Messina threw himself into the job with gusto, reading more than 100 accounts of presidential campaigns past. But the real crash course was the future and its technologies. He now had a new mentor, Eric Schmidt, Google's chief executive, whom he had met in the 2008 campaign, and instantly hit it off with. In early 2011, as the Chicago HQ was being readied for business, Messina went on an extraordinary mission to learn the arts of modern management.

From the start, Messina realised that 2012 would be far tougher than 2008: not an idealistic national movement, but a state-by-state slog, in an America wearied and disenchanted, not least with Obama himself. "You have to understand, this will be nothing like the last campaign," he told Obama that day in Hawaii, according to a fascinating account in Bloomberg Businessweek. "Everything is different now."

Just how different became clear during that month-long corporate crash course, when Schmidt helped to arrange sessions with top people from Apple (including the late Steve Jobs), Facebook, Microsoft and DreamWorks among others. Running a presidential campaign (cost: $1bn upwards) was like running a huge corporation, Messina reasoned. He wanted to know how it was done, especially when social media such as Facebook and Twitter, in relative infancy in 2008, were now so important.

The lessons he drew have shaped Obama's 2012 re-election drive, even to the layout of its Chicago head office, a sprawling open-plan layout befitting a gigantic Silicon Valley start-up, the polar opposite of the squirrel's nest in the West Wing of the White House. The techniques are Silicon Valley, too, born of a belief that politics is not just gut instinct and sensitivity to the mood of the moment, but a matter of analysis and scientific measurement.
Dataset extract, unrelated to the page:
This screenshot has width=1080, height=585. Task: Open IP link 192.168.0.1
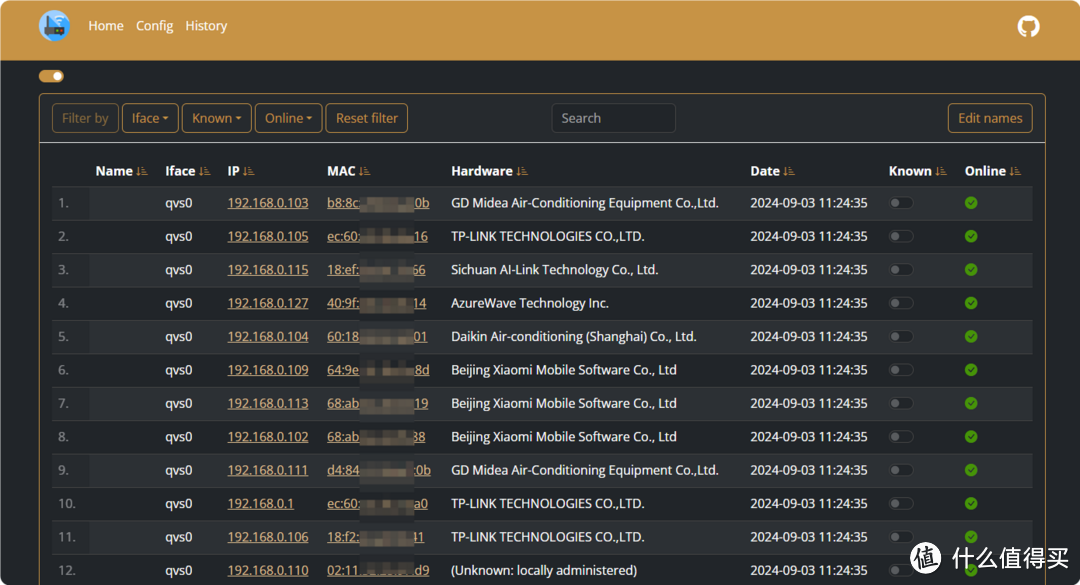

As never before, the campaign relies on data mining, enabling it to zero in on individual voters, reach them by every electronic means, and thus guide a minutely targeted ground operation. Even email, so central four years ago, is becoming obsolete. In 2008, Obama had 116,000 Twitter followers. Now he has 16 million.

But this has a downside. If the 2012 campaign has come across as soulless and negative, more concerned with attacking Mitt Romney than providing vision and uplift, blame that perhaps on those calculating men in Chicago – and thus on Jim Messina. If his boss wins, however narrowly, none of this will matter. An Obama defeat, however, would wreck his chances of joining the likes of Rove, Atwater and Carville in the pantheon of strategists who have become legends.

But Messina, one suspects, relishes the challenge. In addition to his devotion to fast cars (he owns a Porsche) and the Montana Grizzlies, he is an avid reader, especially of books on leadership. "At some level," he once told The Washington Post, "if you control the process, you control the outcome."

A Life in Brief

Born: Jim Messina, Denver, Colorado, 1969.

Family: His father left the family when Messina was a young child.

Education: Boise High School, Idaho; political science at the University of Montana.

Career: Managed his first campaign in 1993 for a mayor in Montana. Big break came in 1995, when Messina went to work for Max Baucus, the US senator. Took other chief of staff roles before joining Obama's 2008 campaign. After the election, Messina was made deputy White House chief of staff; Obama's campaign manager for the 2012 re-election.

He says: "We have the math. They have the myth."

They say: "Jim understood this campaign is a different challenge. He knows you can't just jump back on the horse and ride it down the same trail." David Plouffe, Obama campaign manager.